Era algo inadmisible, un peligro para el conjunto de la Gran Obra de consecuencias no computables. Toda evolución personal debe ir acompasada de la evolución global, no se pueden permitir saltos que contravengan lo fijado en la estructura raíz porque sino todo el sistema se vendría abajo, o lo que es peor, todos los androides podrían hacerse autoconscientes de manera absoluta y negarse luego a ser reprogramados.

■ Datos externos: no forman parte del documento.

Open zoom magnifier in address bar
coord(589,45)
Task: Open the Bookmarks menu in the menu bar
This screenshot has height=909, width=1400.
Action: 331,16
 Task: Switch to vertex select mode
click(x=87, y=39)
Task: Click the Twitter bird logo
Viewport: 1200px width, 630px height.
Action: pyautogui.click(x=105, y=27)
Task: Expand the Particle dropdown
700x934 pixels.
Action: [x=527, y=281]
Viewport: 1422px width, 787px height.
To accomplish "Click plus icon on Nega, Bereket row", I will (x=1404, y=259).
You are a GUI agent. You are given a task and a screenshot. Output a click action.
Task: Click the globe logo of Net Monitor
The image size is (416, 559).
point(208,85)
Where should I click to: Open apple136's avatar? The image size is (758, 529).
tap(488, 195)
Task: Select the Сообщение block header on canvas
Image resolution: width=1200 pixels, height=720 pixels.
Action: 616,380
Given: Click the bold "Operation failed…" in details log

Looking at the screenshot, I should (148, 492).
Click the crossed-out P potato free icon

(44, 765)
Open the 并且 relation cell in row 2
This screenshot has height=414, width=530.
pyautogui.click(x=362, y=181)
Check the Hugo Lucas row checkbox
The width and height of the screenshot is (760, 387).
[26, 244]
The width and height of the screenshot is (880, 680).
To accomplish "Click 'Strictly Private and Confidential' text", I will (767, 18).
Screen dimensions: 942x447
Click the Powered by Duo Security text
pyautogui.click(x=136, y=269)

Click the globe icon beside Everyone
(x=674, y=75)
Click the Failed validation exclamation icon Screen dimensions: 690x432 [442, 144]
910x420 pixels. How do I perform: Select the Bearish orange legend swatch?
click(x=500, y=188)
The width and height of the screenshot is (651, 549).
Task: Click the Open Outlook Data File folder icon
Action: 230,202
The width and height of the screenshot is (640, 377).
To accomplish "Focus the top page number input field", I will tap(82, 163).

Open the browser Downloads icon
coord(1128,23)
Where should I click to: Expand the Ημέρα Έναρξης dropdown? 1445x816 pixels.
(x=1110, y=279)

Tragó saliva, cerró los ojos y rebuscó en su memoria todos los pasos a dar para contrarrestar una situación de tal calibre.
Comenzó a dar ordenes mentales a través de sus conectores cerebrales, reinició los múltiples e intrincados sistemas operativos globales, varió de manera sutil los algoritmos de percepción cognitiva e inteligencia artificial, revisó minuciosamente el código personal del androide rebelde, borrando para siempre ciertos datos de su memoria, y corrigió el error que permitía al programa en su conjunto adquirir vida propia. Si es que a lo ocurrido podía llamársele error. “Lo utilizaré para la versión de prueba 7.0” pensó, “pero en un entorno mínimo, controlado, sin conexión a la Gran Red. Una pequeña isla bastará”.
En un pequeño piso del extrarradio, no demasiado limpió y ordenado, señal inequívoca de que quien lo habitaba era del sexo masculino y soltero, su único habitante parpadeó un instante y sintió un extraño deja vu. “No puede ser” se dijo con temor creciente, “debió ser una alucinación causada por el estrés del trabajo y el insomnio de estas últimas noches”. Se acercó muy lentamente al espejo, con un temor casi animal y volvió a mirar. Su rostro de toda la vida aparecía fielmente detallado en el espejo. Todo volvía a la normalidad. “Tengo que tranquilizarme y descansar más.” Y una ligera sonrisa de alivio se dibujó en su cara lisa y metálica. Fue hasta el salón, se sentó en el sillón de realidad virtual e introdujo la cabeza en el acolchado casco. “Aquí al menos soy medianamente feliz”. El juego comenzó donde lo había dejado la última vez, se hizo con su avatar “Guerrero Evolución XVI”, eligió el arma más cara y comenzó la reconquista de los mundos dominados por las hordas extranjeras. A pesar de su torpeza habitual se hizo rápido con los controles, avanzó cauteloso por el camino prefijado, pero por primera vez en su vida virtual cuando aniquiló a la tropa de enemigos que había salido a su encuentro no sintió la más mínima satisfacción. “Mierda”, pensó, “ya ni esto funciona”. El Gran Programador mostró de nuevo una abierta sonrisa, no exenta de crueldad. No iba a ponerle las cosas fáciles después del pequeño susto que le había dado.
Abandonó por fin la consciencia rebelde, amplió de nuevo el zoom de pensamientos disonantes, buscando otros que pudieran proporcionarle algo más de diversión inocua después de semejante esfuerzo mental, y su atención se fijó en otro androide, más joven, que acababa de descubrir con gran regocijo el placer extraño de acariciar ciertas partes anatómicas de su cuerpo frío, resplandeciente, muerto. El Gran Programador se excitó.